I ran competition brisket for eighteen years before I figured out how to make it work in a commercial setting without losing what made it good in the first place. That's the part nobody tells you — the jump from cooking six briskets for judges to cooking thirty for a corporate event on Thursday night. Different animal entirely.
The SP-700 changed that math for me. Not because it's magic. Because it's consistent enough that I can actually plan around it instead of babysitting temps all night.

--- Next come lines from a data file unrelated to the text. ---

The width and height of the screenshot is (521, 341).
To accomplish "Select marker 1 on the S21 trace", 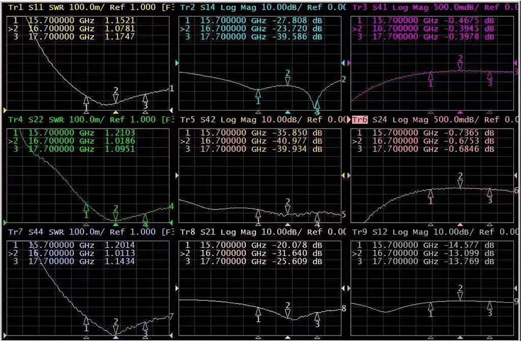I will 258,312.
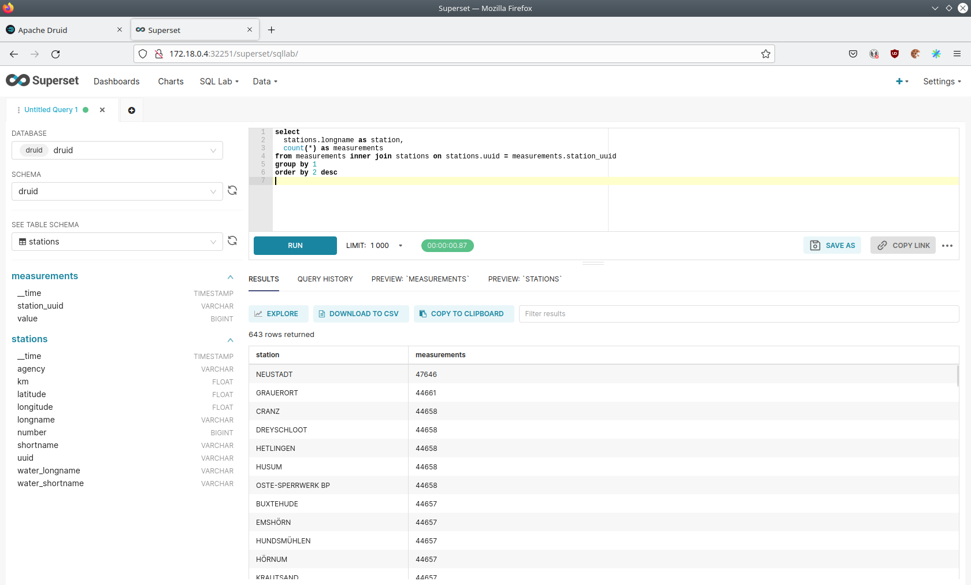
Task: Add a new query tab
Action: click(132, 110)
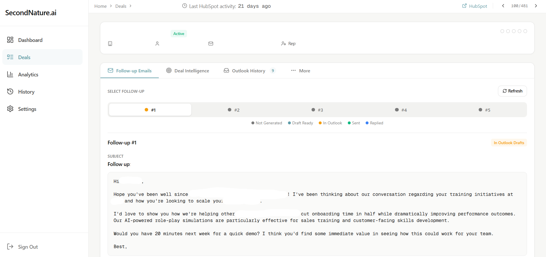Click the Sign Out icon
This screenshot has height=257, width=546.
pos(10,247)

The Recipe Itself — Scaled for Production
This is what we run through our SP-700 units for catering contracts. I'm giving you the version for 12 packer briskets, which is what a single SP-700 handles comfortably on the rotisserie without crowding. You can push it to 14 if they're on the smaller side (12-13 lb packers), but I don't recommend it. Airflow matters.
For 12 USDA Choice packer briskets (14-16 lb each, pre-trim):
Trim to about 1/4" fat cap. I know some competition guys leave more. For service holds over two hours, you want that rendering complete — excess cap fat goes gummy when it sits. You'll lose roughly 8-12% in trim weight. So your 180 lbs of raw product becomes somewhere around 160 lbs trimmed.
The rub is simple. I've tried complicated. Complicated doesn't scale.
- Coarse black pepper — 1.5 oz per brisket
- Kosher salt — 0.75 oz per brisket
- Granulated garlic — 0.5 oz per brisket
- Paprika — 0.25 oz per brisket (color, mostly)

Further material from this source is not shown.